__PROBLEM__: All pictures should be dropped, and only the lines from the top of the entries below through the line containing "The height and" repeated exactly, both ends included.

__RECORDS FOR THIS TASK__:
**********
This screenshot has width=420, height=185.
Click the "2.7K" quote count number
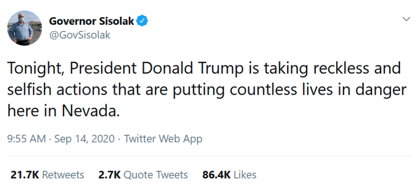[109, 175]
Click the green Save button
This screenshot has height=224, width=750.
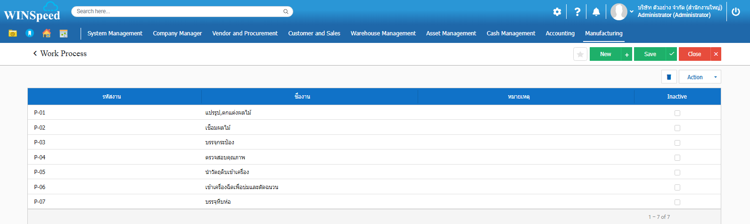[650, 54]
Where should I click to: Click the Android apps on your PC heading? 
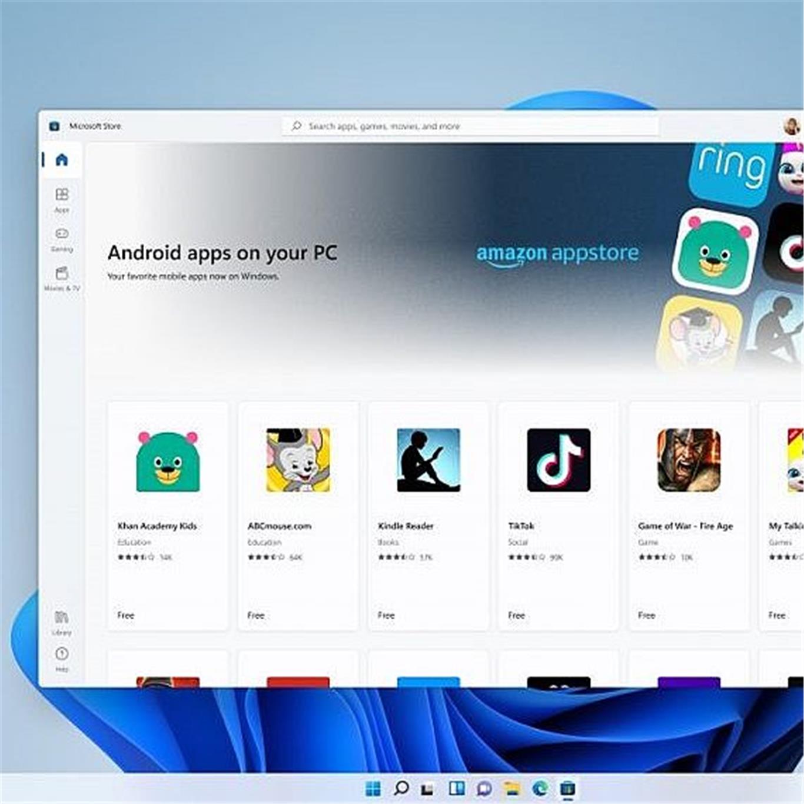[x=222, y=253]
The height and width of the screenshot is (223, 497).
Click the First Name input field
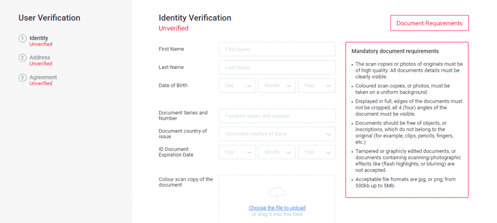pos(277,49)

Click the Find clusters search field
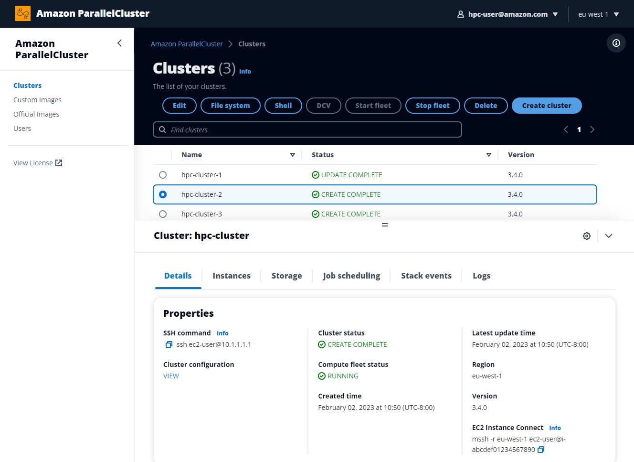[307, 129]
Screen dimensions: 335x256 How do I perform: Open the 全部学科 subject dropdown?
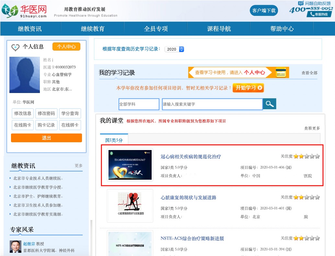click(x=139, y=104)
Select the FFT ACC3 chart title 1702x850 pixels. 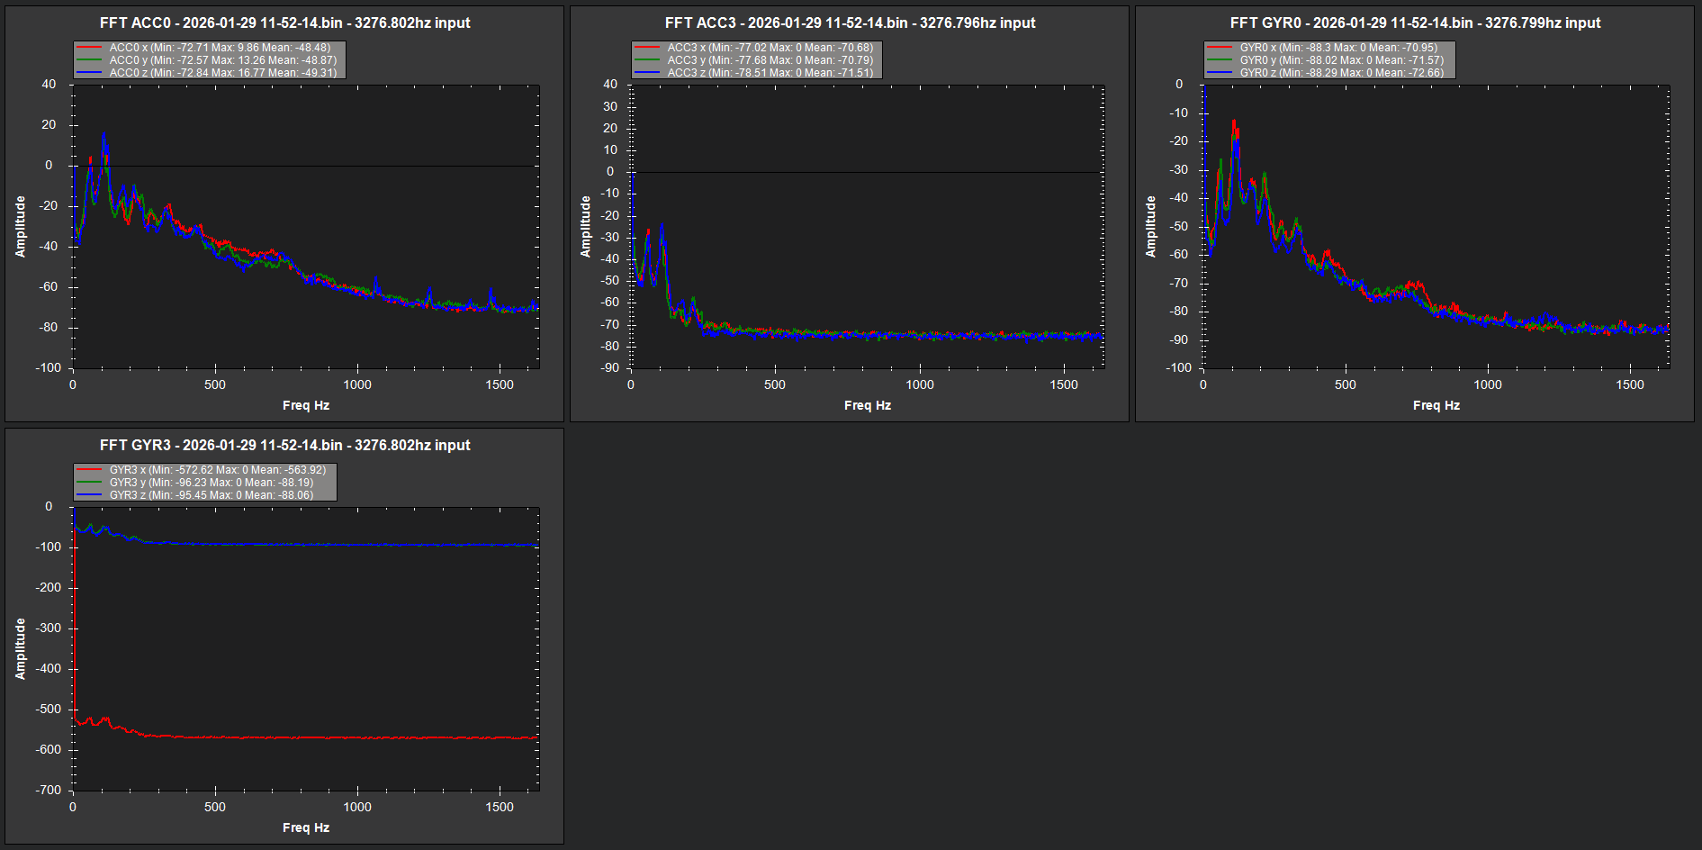click(850, 23)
**********
__RESULT OF THIS EXERCISE__:
This screenshot has width=420, height=185.
Click the "2.7K" quote count number
[109, 175]
Click the green Save button
This screenshot has height=224, width=750.
[650, 54]
Where should I click to: Click the Android apps on your PC heading? 
[x=222, y=253]
The height and width of the screenshot is (223, 497).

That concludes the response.